Of all earth's meteors, here at least is the most strange and consoling: that
this ennobled lemur, this hair-crowned bubble of the dust, this inheritor of a
few years and sorrows, should yet deny himself his rare delights, and add to his
frequent pains, and live for an ideal, however misconceived. Nor can we stop
with man. A new doctrine, received with screams a little while ago by canting
moralists, and still not properly worked into the body of our thoughts, lights
us a step farther into the heart of this rough but noble universe. For nowadays
the pride of man denies in vain his kinship with the original dust. He stands no
longer like a thing apart. Close at his heels we see the dog, prince of another
genus: and in him too, we see dumbly testified the same cultus of an
unattainable ideal, the same constancy in failure. Does it stop with the dog? We
look at our feet where the ground is blackened with the swarming ant: a creature
so small, so far from us in the hierarchy of brutes, that we can scarce trace
and scarce comprehend his doings; and here also, in his ordered politics and
rigorous justice, we see confessed the law of duty and the fact of individual
sin. Does it stop, then, with the ant? Rather this desire of well-doing and this
doom of frailty run through all the grades of life: rather is this earth, from
the frosty top of Everest to the next margin of the internal fire, one stage of
ineffectual virtues and one temple of pious tears and perseverance. The whole
creation groaneth and travaileth together. It is the common and the god-like law
of life. The browsers, the biters, the barkers, the hairy coats of field and
forest, the squirrel in the oak, the thousand-footed creeper in the dust, as
they share with us the gift of life, share with us the love of an ideal: strive
like us - like us are tempted to grow weary of the struggle - to do well; like
us receive at times unmerited refreshment, visitings of support, returns of
courage; and are condemned like us to be crucified between that double law of
the members and the will. Are they like us, I wonder, in the timid hope of some
reward, some sugar with the drug? do they, too, stand aghast at unrewarded
virtues, at the sufferings of those whom, in our partiality, we take to be just,
and the prosperity of such as, in our blindness, we call wicked?

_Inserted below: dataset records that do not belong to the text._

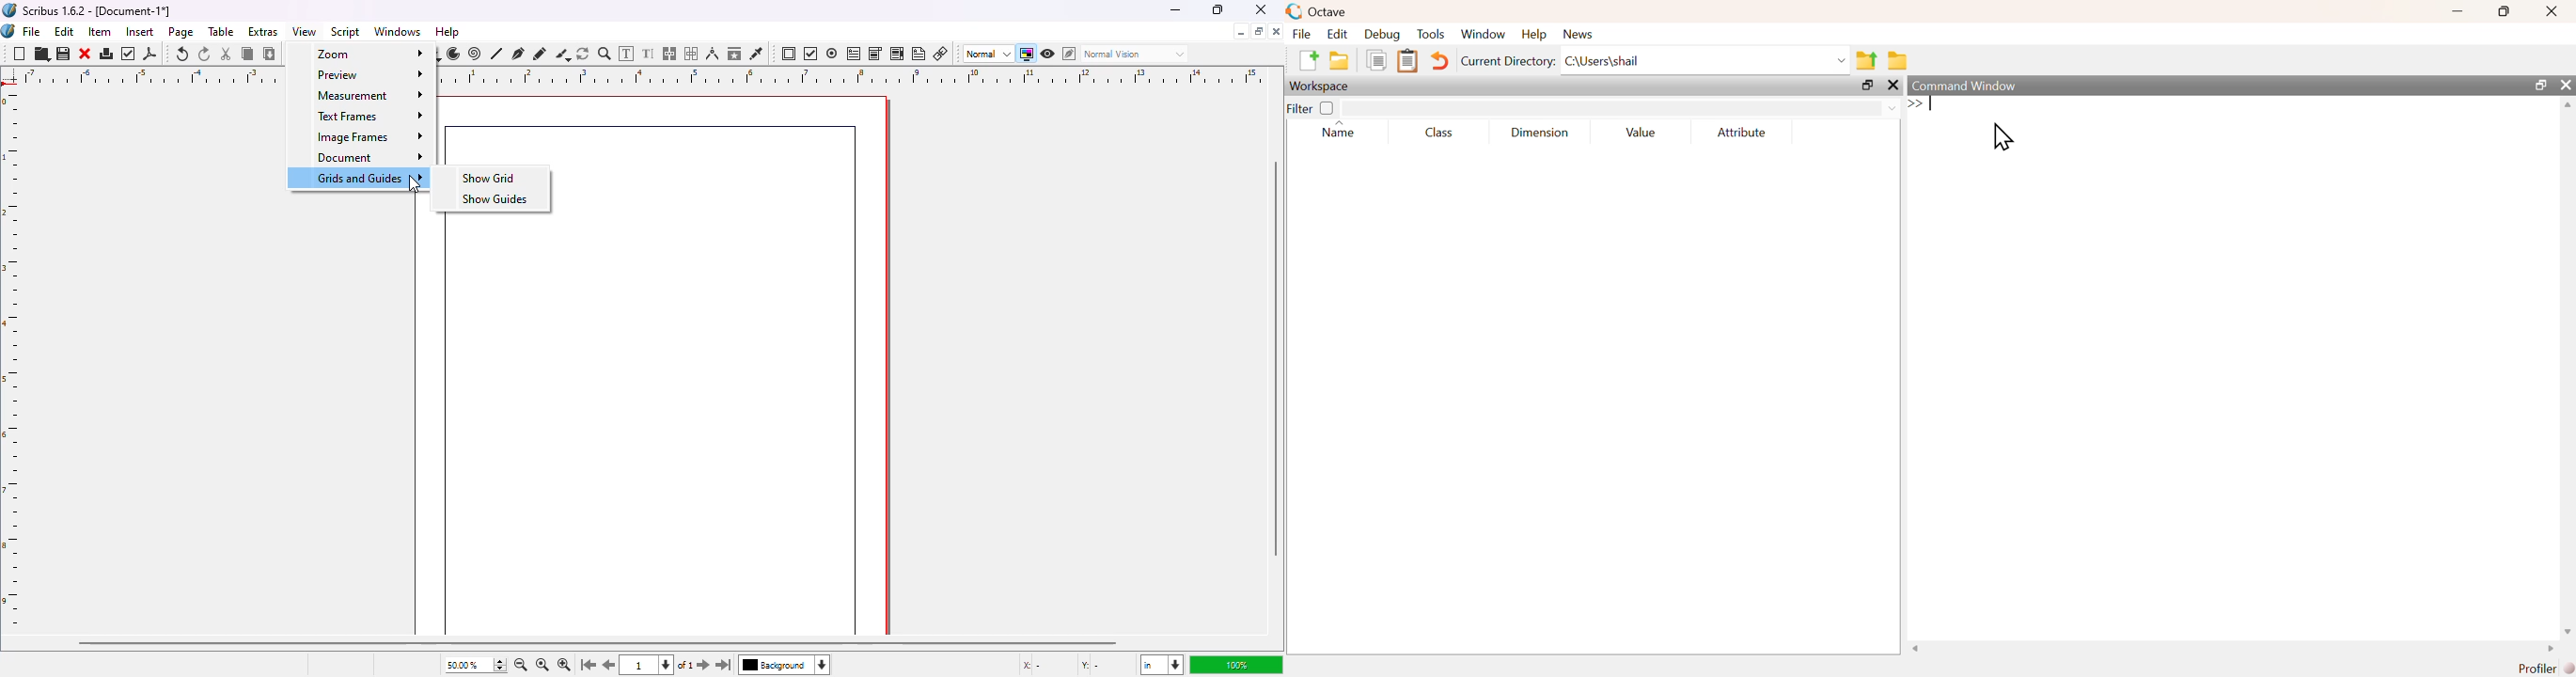  Describe the element at coordinates (919, 54) in the screenshot. I see `text annotation` at that location.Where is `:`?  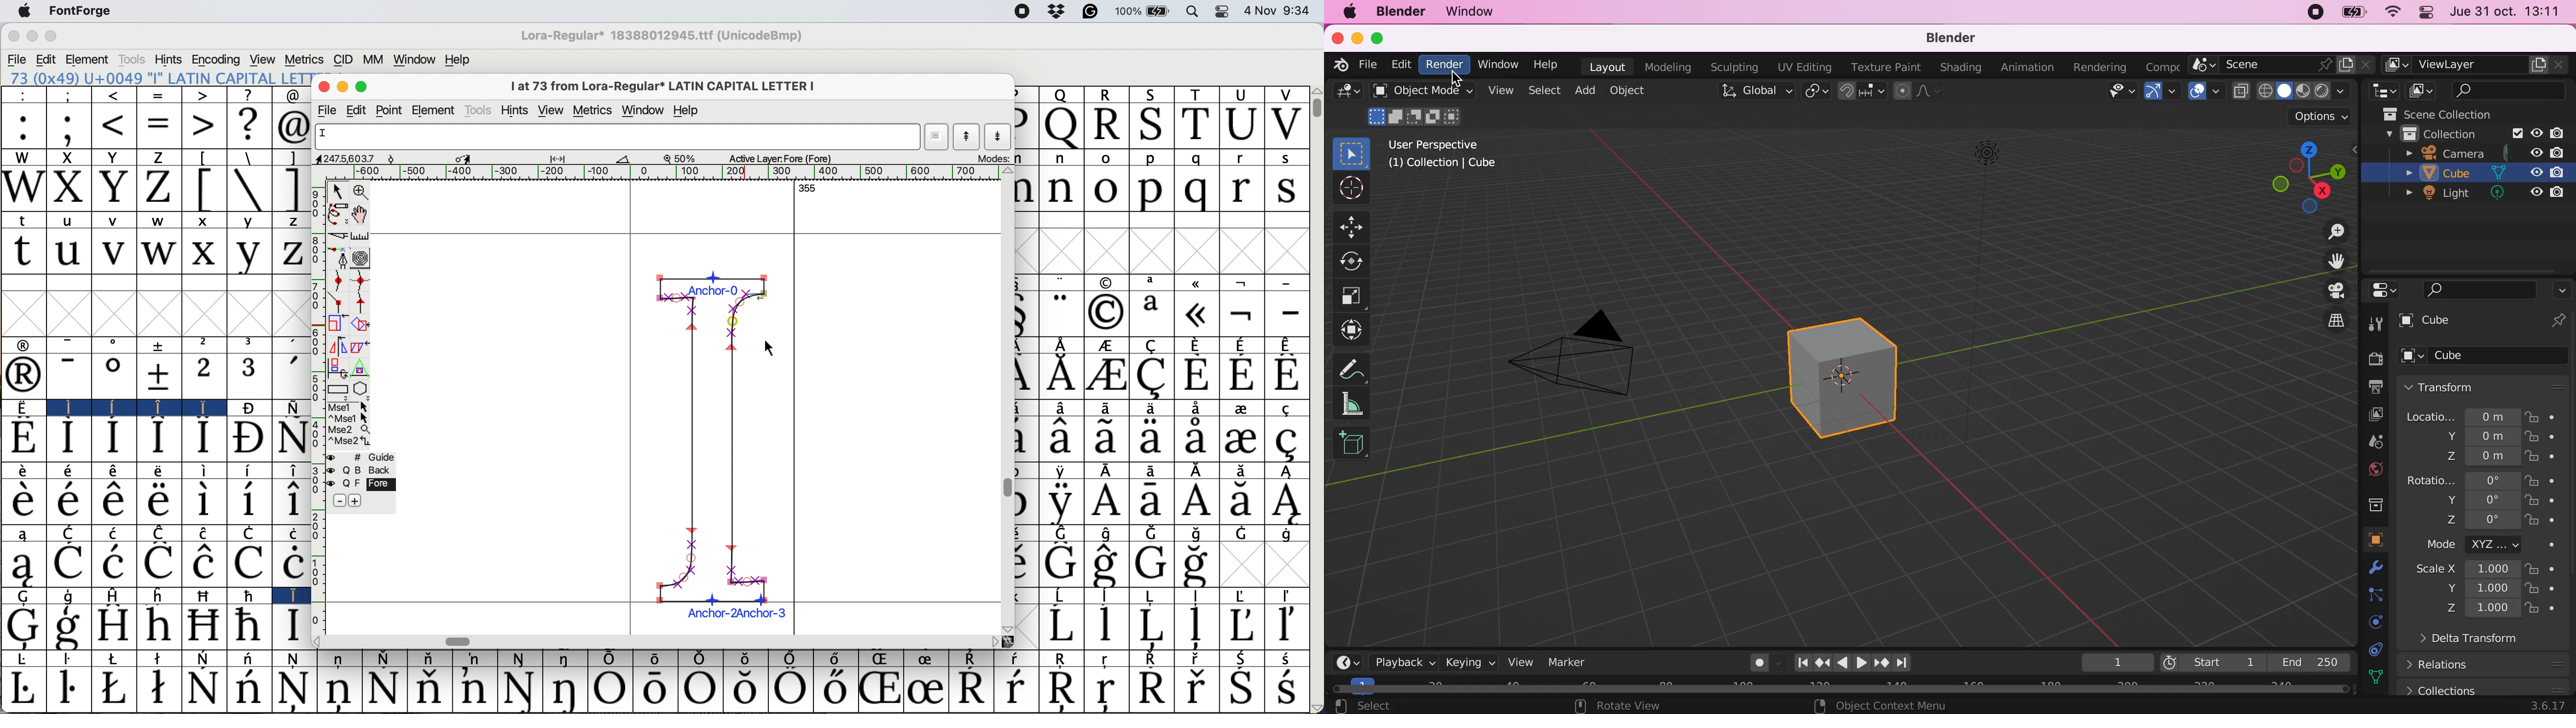 : is located at coordinates (23, 95).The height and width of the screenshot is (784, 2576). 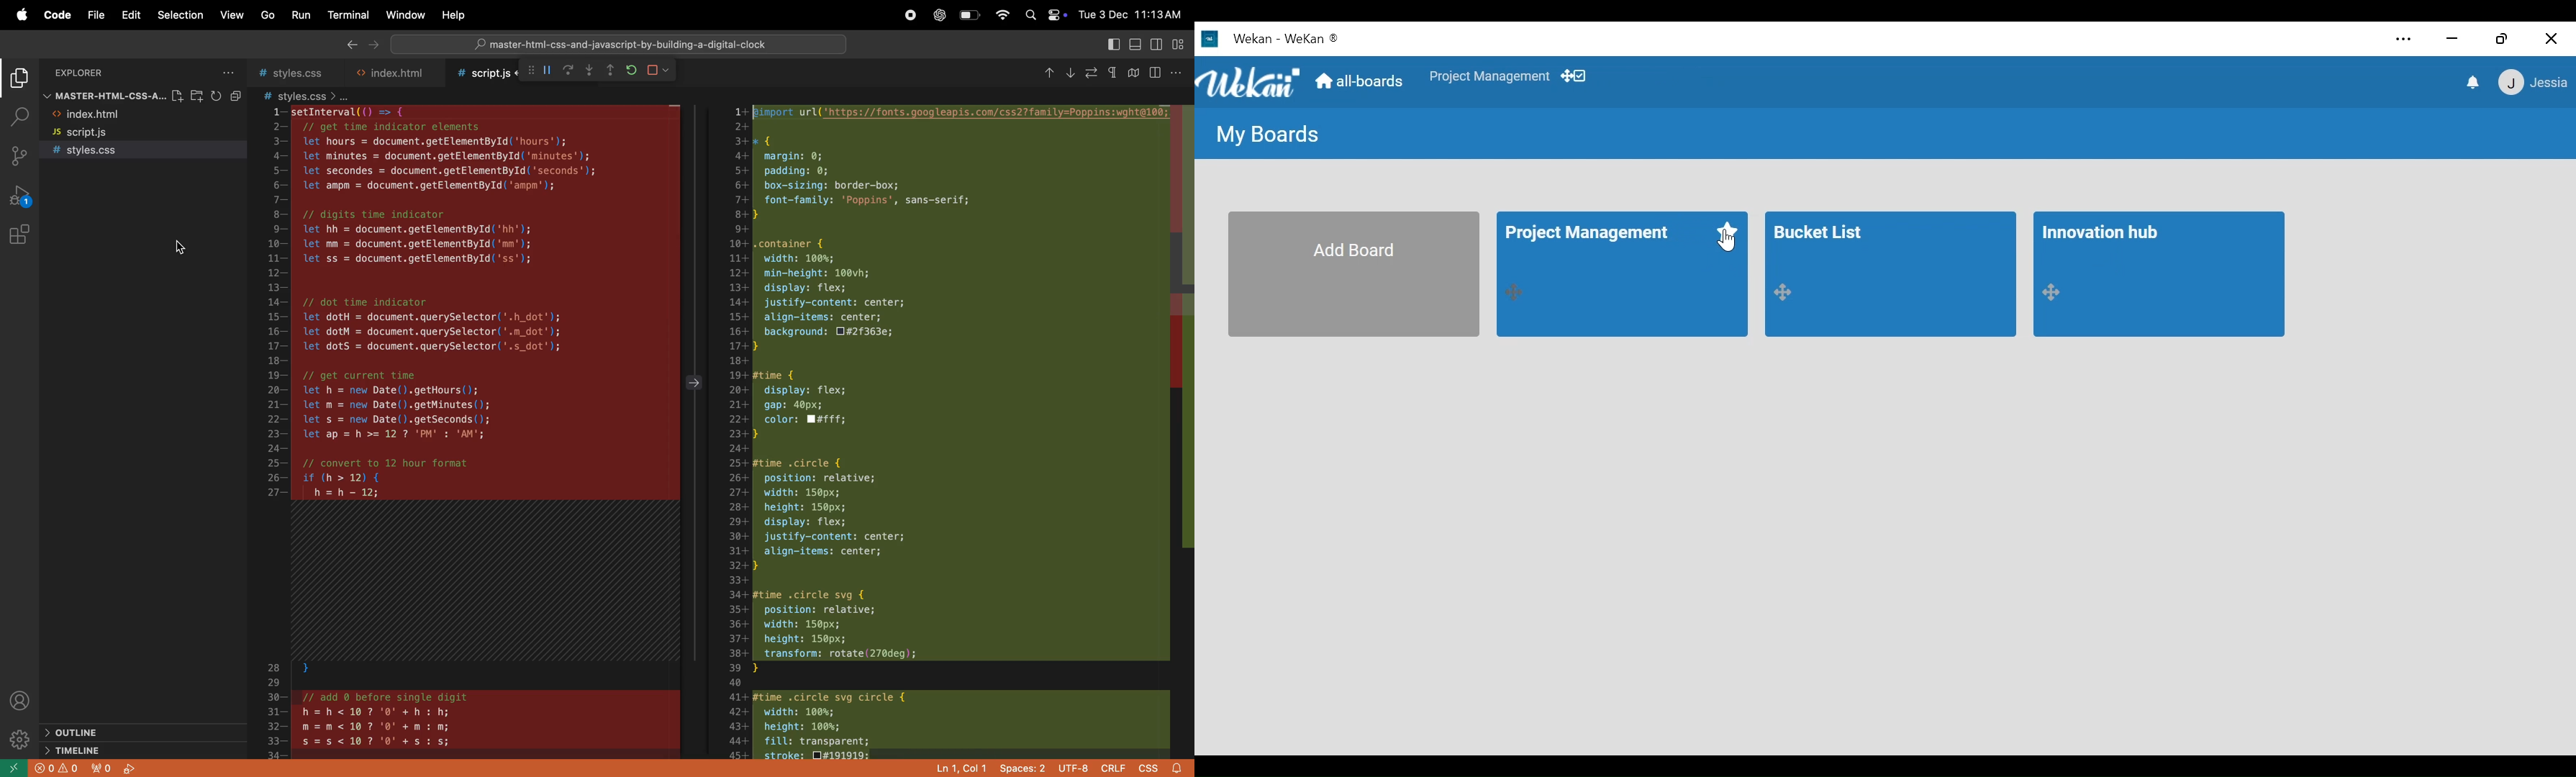 I want to click on utf 8, so click(x=1076, y=769).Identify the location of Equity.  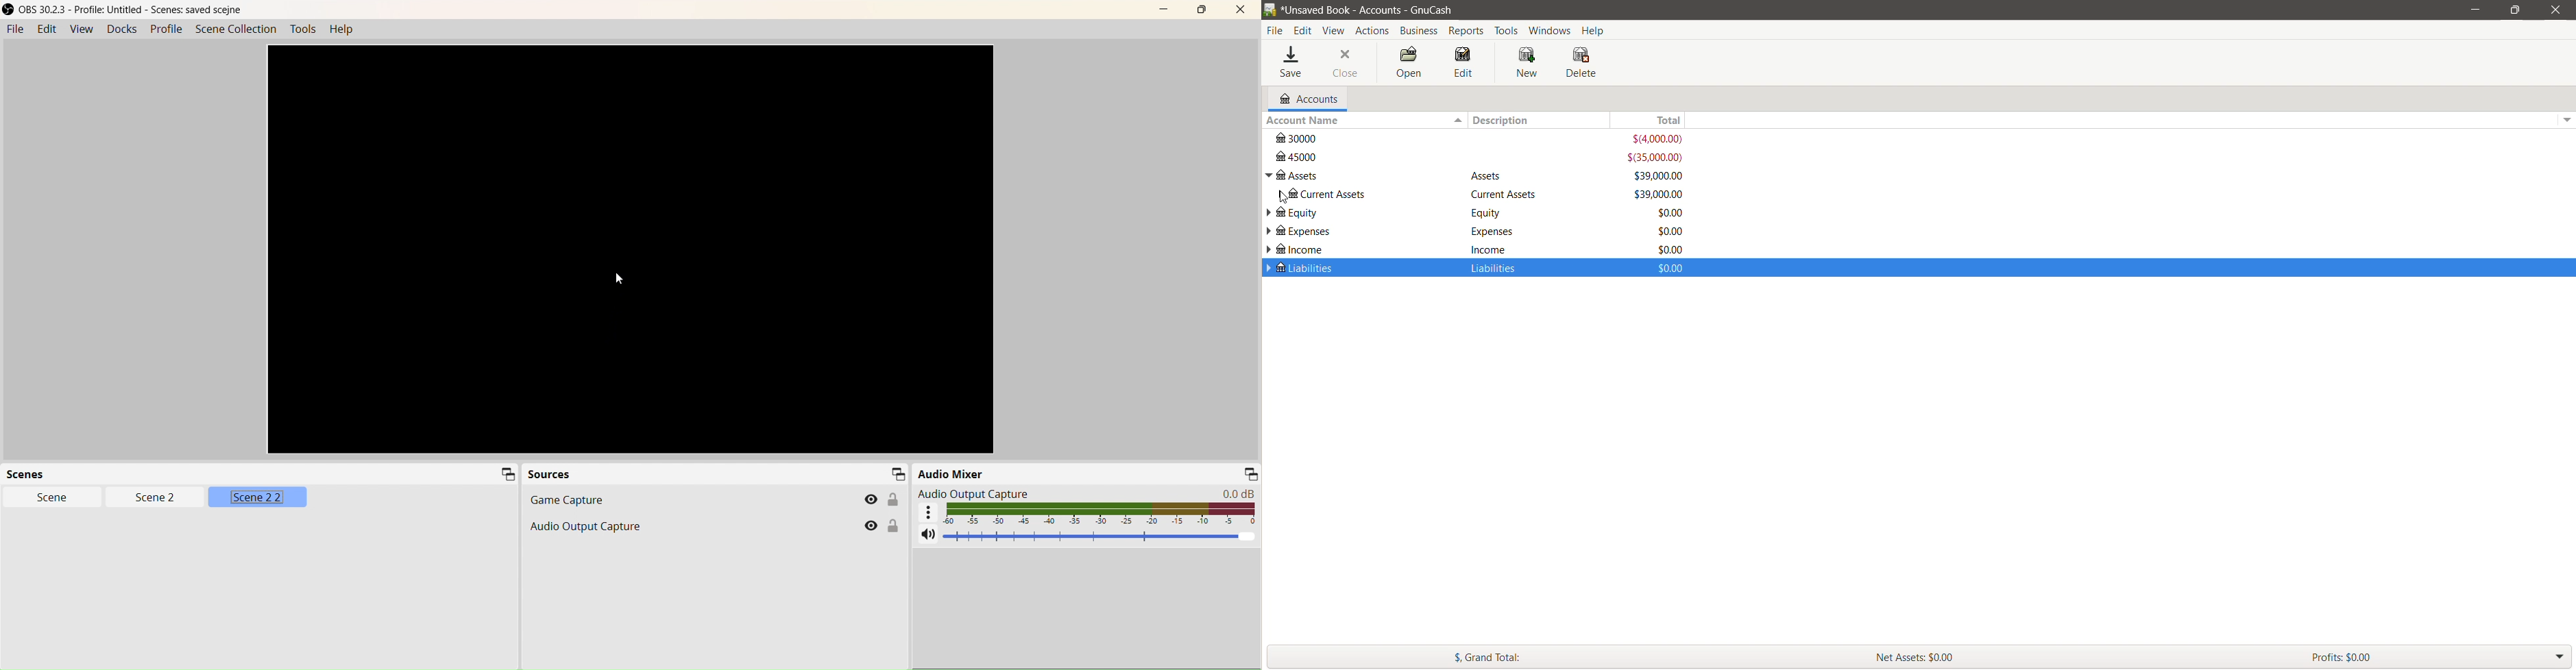
(1507, 195).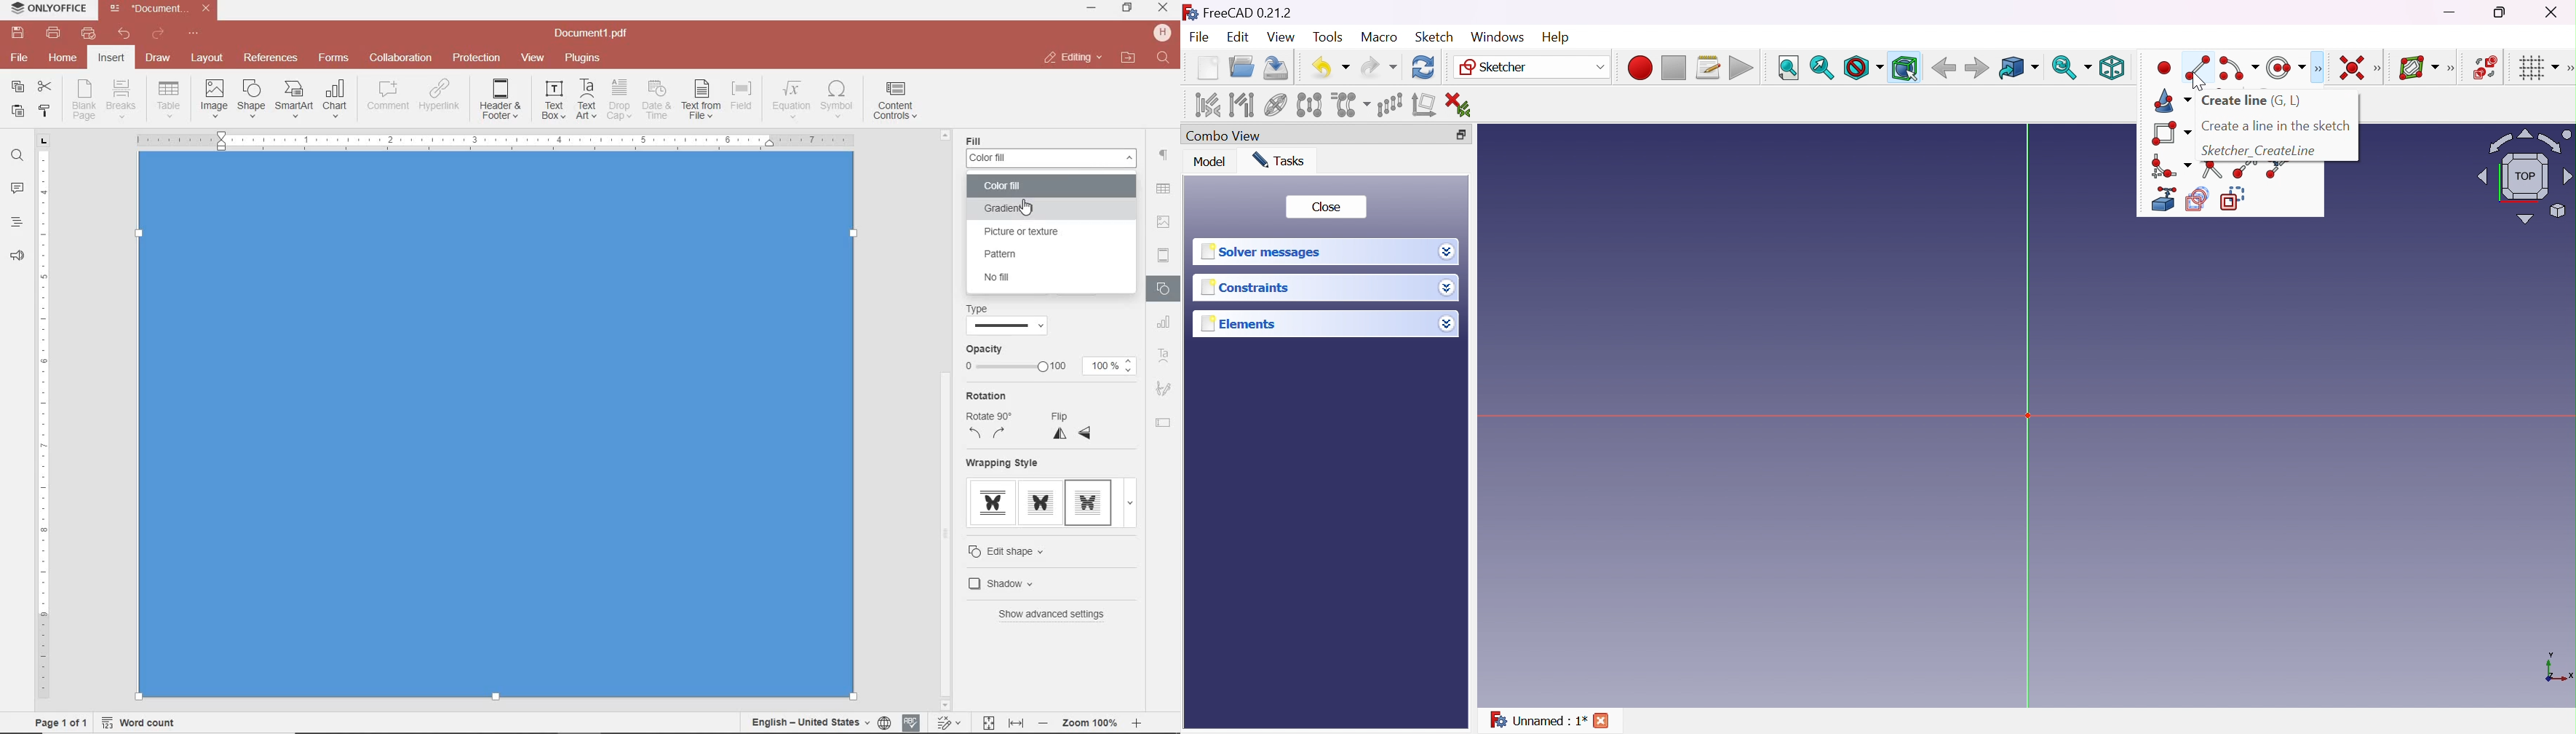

It may be, and
yet God knows what they should look for. Even while they look, even while they
repent, the foot of man treads them by thousands in the dust, the yelping hounds
burst upon their trail, the bullet speeds, the knives are heating in the den of
the vivisectionist; or the dew falls, and the generation of a day is blotted
out. For these are creatures, compared with whom our weakness is strength, our
ignorance wisdom, our brief span eternity.
And as we dwell, we living things, in our isle of terror and under the
imminent hand of death, God forbid it should be man the erected, the reasoner,
the wise in his own eyes - God forbid it should be man that wearies in
well-doing, that despairs of unrewarded effort, or utters the language of
complaint. Let it be enough for faith, that the whole creation groans in mortal
frailty, strives with unconquerable constancy: Surely not all in vain.